Blurb
Tidak ada babi yang memakan kotoran babi!
Tetapi sekelompok kecil anak babi tertangkap tangan memakan kotorannya sendiri. babi pengasuh mereka yang bernama Macan, diganjar hukuman pembuangan ke sebuah pulau terpencil di ujung Nusantara.
Si Macan yang putus asa, justru menemukan "pohon bodhi"-nya di pulau itu. Hidupnya menjadi luar biasa karena ada sebuah rasa yang belum pernah dikecapnya sebagai anggota sebuah keluarga: teman-teman barunya. Juga seekor babi cantik dengan masa lalu yang misterius.
********************
Novel ini hanyalah fiksi. Saya yang mengarangnya. Apabila Anda menemukan adanya kesamaan nama atau kemiripan kisah, saya menegaskan bahwa hal itu sepenuhnya adalah sebuah kebetulan.
Tentu saja, saya meminta maaf apabila di beberapa bagian novel ini terasa terlalu "manusiawi" untuk disematkan dengan atau dipikirkan oleh para binatang kesayangan saya. Maaf, maaf. Hal itu terjadi mungkin karena pengarangnya sudah terlalu berpengalaman sebagai manusia. Lebih dari 40 tahun! (Dan baru sekarang menerbitkan sebuah novel? Keterlaluan!).
Sebaliknya, jika ada pembaca yang merasa bahwa novel ini tidak layak sebagai sebuah fabel, karena terlalu "binatangwi", atas nama Macan dkk., saya juga menyampaikan permintaan maaf dari mereka. Berpura-pura menjadi manusia sepertinya sama sulitnya dengan berpura-pura menjadi binatang, seperti yang saya lakukan.

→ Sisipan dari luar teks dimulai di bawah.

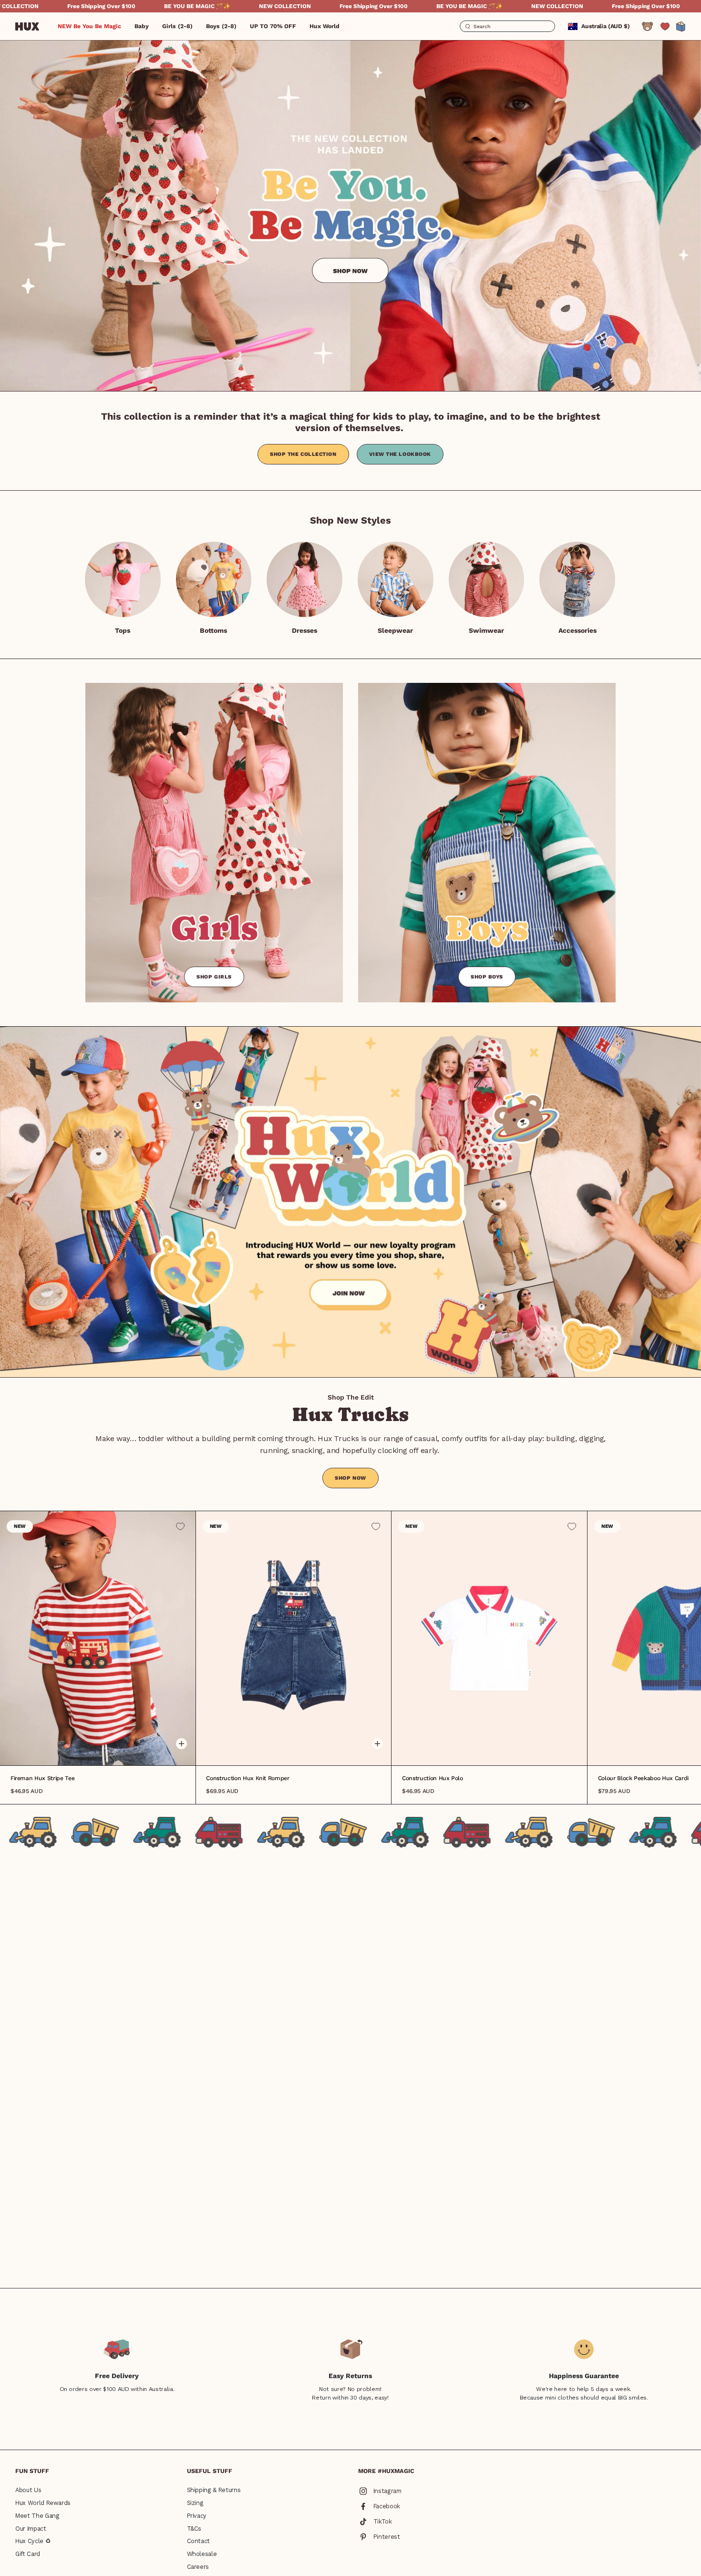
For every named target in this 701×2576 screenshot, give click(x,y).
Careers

Selama ribuan tahun, relasi manusia dan binatang berlangsung secara tidak adil. Dalam mitos manusia, Habil Putra Adam mempersembahkan seekor domba, dan Tuhan lebih menyukainya dibandingkan sepikul gandum yang dipersembahkan Qabil. Kelak, domba ini baru akan dikembalikan ke bumi untuk menggantikan posisi salah satu anak Ibrahim (bisa Ishaq, bisa Ismail, tergantung keturunan siapa yang menceritakan), yang hendak disembelih oleh ayahnya.
Domba, dan para binatang secara umum, hidupnya hanya sebagai pelengkap ‘kisah" manusia. Kisah Habil-Qabil bahkan mengisyaratkan bahwa binatang telah didomestifikasi demi kebutuhan manusia atas makanan sejak zaman Nabi Adam. Kemampuan "bercakap-cakap" mereka dengan manusia hanya diakui saat seekor ular mampu memprovokasi Hawa untuk memakan buah terlarang di surga. Setelah pasutri itu dihukum tinggal di bumi, ular dan para binatang tak lagi mampu berbincang dengan manusia.
Apakah para binatang merasakan rindu berbincang dengan manusia? Saya tidak tahu. Tetapi manusia, jelas merasakan rindu itu. Buktinya mereka menulis fabel, mengarang dongeng, membuat film tentang para binatang yang dapat berbincang layaknya manusia. Novel ini salah satunya. Orang-orang yang tertarik membacanya sepertinya disebabkan rasa rindu itu (Atau mungkin sekadar memuaskan rasa penasaran?).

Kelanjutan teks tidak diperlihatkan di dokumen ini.